→ **DIRECTIVE A**
From the forum thread on motorhome chassis ride, transcribe the stretch from "## vanole (Nov" through "with no issues." word for word.
→ **DIRECTIVE B**
Give every username that heads a post in the thread on motorhome chassis ride.

# EXTRACTED TEXT start

# Ride difference in FreightLiner Chassis and Ford Chassis



## BonettaSmith (Nov 30, 2012)

Thinking about purchasing Class A and would like to know opinions on the ride of the different chassis.  Possibly a 30' with a couple slides.  Haven't really settled on any floor plan but that should not make much difference in the ride.  We have a 32' pull but the work involved in set up is not what we want.  Our thoughts are that with auto levelers etc.  and not having the extended length with the extra long truck to pull it would be nice.  Appreciate any thoughts suggestions or ideas you may have.  Negative and positive will be appreciated


----------



## LEN (Nov 30, 2012)

If you are set on the 30' I would stay with a gas rig. They are setup better for that length than a diesel. Now if you go to 36 or better no question the diesel would be better ride and handling. As far as length goes I don't see a lot of difference in handling between a 32 and a 38 is not much to get used to. As to parking in a CG, state CG's have a 30 limit once in a while, while private can most of the time accommodate about any length. That said I have been in a lot of State CG's that can take the 45' and still say 30' they lie or don't update.

LEN


----------



## H2H1 (Nov 30, 2012)

Bonenatta I haVE A 03 36' SOUTHWIND,with 3 slides hydraulic levers. It is easy to set up and break down. If interrested PM and we will chat.


----------



## vanole (Nov 30, 2012)

Both Len and Hollis are spot on concerning the info they posted.

Like Len mentioned in the length you are looking at gas M/H would be the way to go.  Concerning the ride wheel base plays an important role in your ride also.  The longer the better.  I've shoe horned my 43' into a couple of state campgrounds with no issues.  

You are correct concerning floorplan not affecting the ride but it will make or break your long term happiness with your unit.  Research the floorplan until you are blue in the face and then see what chassis and engines are available and test drive the engine and chassis variants if they exist.


----------

# EXTRACTED TEXT end
# SOURCE EXCERPT start

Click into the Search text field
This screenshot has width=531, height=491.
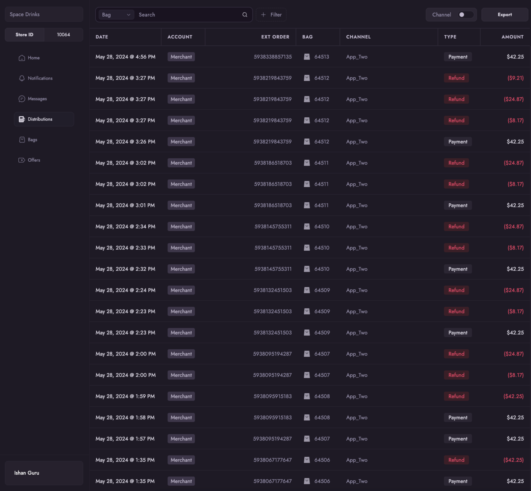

# SOURCE EXCERPT end

→ **TASK OUTPUT A**
## vanole (Nov 30, 2012)

Both Len and Hollis are spot on concerning the info they posted.

Like Len mentioned in the length you are looking at gas M/H would be the way to go.  Concerning the ride wheel base plays an important role in your ride also.  The longer the better.  I've shoe horned my 43' into a couple of state campgrounds with no issues.

→ **TASK OUTPUT B**
BonettaSmith
LEN
H2H1
vanole